Software to generate description of videos

By siliconindia   |   Monday, 27 July 2009, 20:45 IST   |    15 Comments
Printer Print Email Email
Software to generate description of videos
Maryland: According to the researchers from the University of Maryland and the University of Pennsylvania, a computer program has been developed to understand the video footage and to describe it in words. The software reports the action rather than the dialogue and functions a sort of video-to-text system, reports the Ethiopian Review. At the IEEE Computer Society's Conference on Computer Vision and Pattern Recognition, in Miami Beach, the researchers described the software's ability to draw links among human actions and to understand causal relationships. The software essentially produces a flowchart full of 'AND and OR' junctions, which account for all the possibilities or story lines, that it has experienced. Once the system settles on the most likely story line for a play, it then gives a linguistic description of the actions in the video. Abhinav Gupta, a Doctoral candidate at the University of Maryland who was a member of the research team, notes that the system's phrasings sound is like those of Frankenstein's monster. It uses only nouns, verbs and prepositions. To illustrate how the system works, the researchers showed how it analyzed footage of Major League Baseball games. During a learning period, the system watched games that had already been tagged with human-generated captions describing who the players were and what they were doing (pitcher: pitch; batter: no swing; batter: swing-miss; batter: swing-hit-run; fielder: run-catch-throw). Like the average human fan, the system learned the mechanics of the game by watching. It created a set of hypotheses about the relationships among the actions using the narratives and measured the correctness of each using the training videos.
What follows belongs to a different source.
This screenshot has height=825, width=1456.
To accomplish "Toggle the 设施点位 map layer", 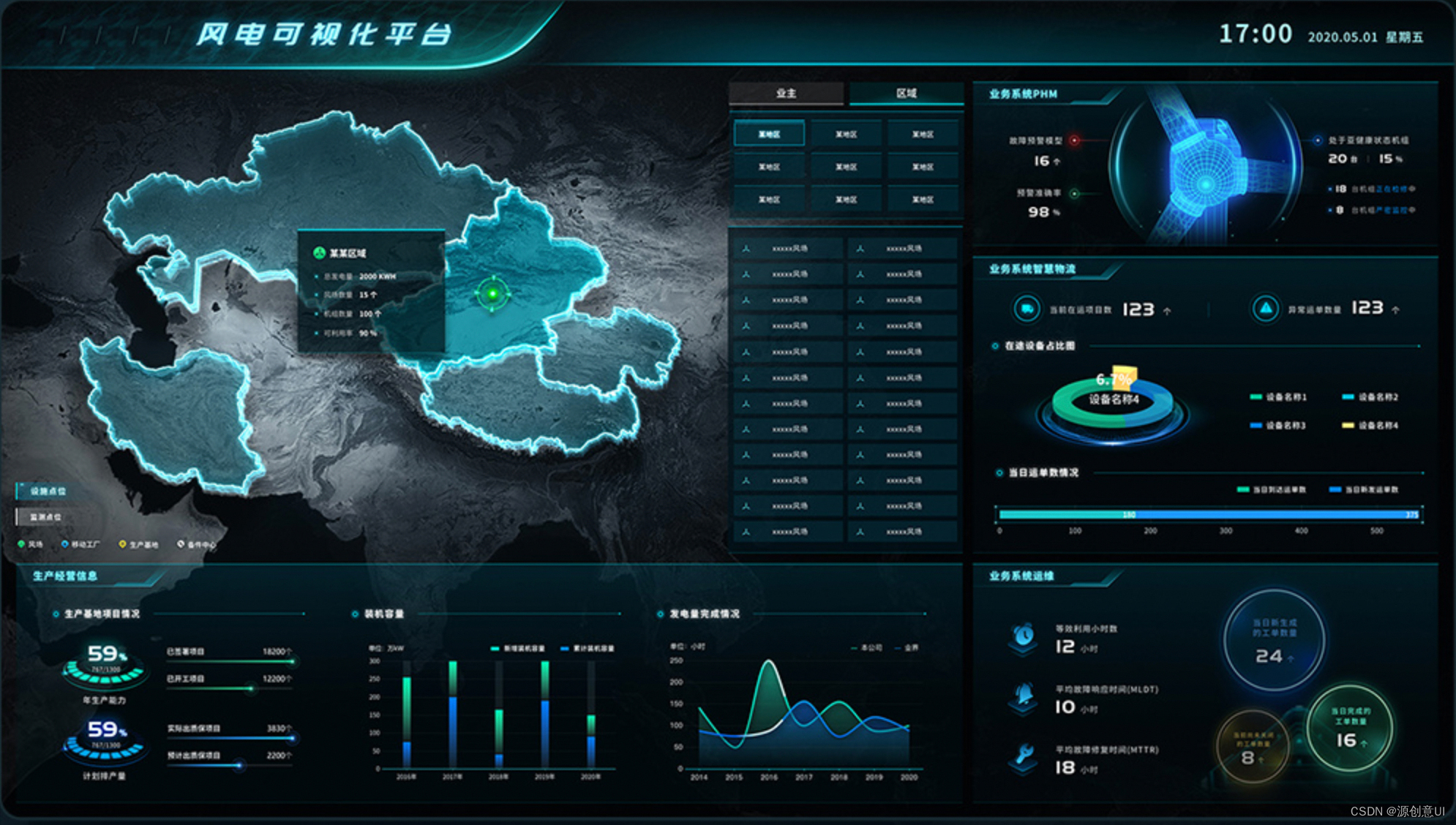I will [x=48, y=491].
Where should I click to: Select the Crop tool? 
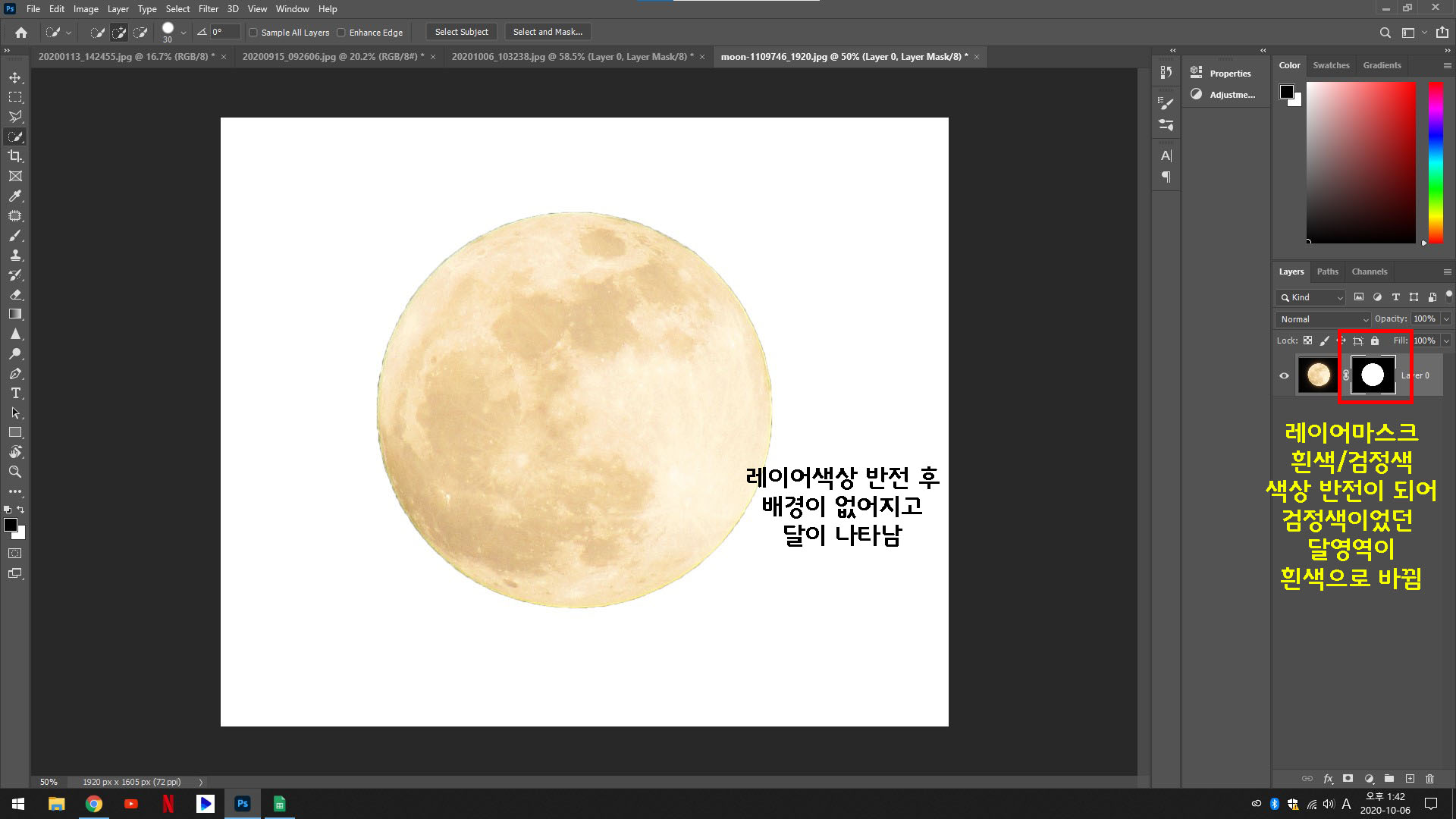coord(15,156)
Gupta admits that it is quite likely the system would foul up a description of a play that had not previously appeared on videos it had analyzed. But he notes that such an instance would immediately push the system back into learning mode. It would add that new wrinkle - say, a wild pitch or a balk - to its flowchart and instantly recognize it the next time it happens. Describing the significance of the system, Gupta says the system would also be useful for video surveillance of places like airports and traffic intersections. Incidents can be tagged for later review by law enforcement as "unusual/suspicious" and brought to the attention of security personnel, all without relying on humans to keep their eyes on video screens and remain attentive.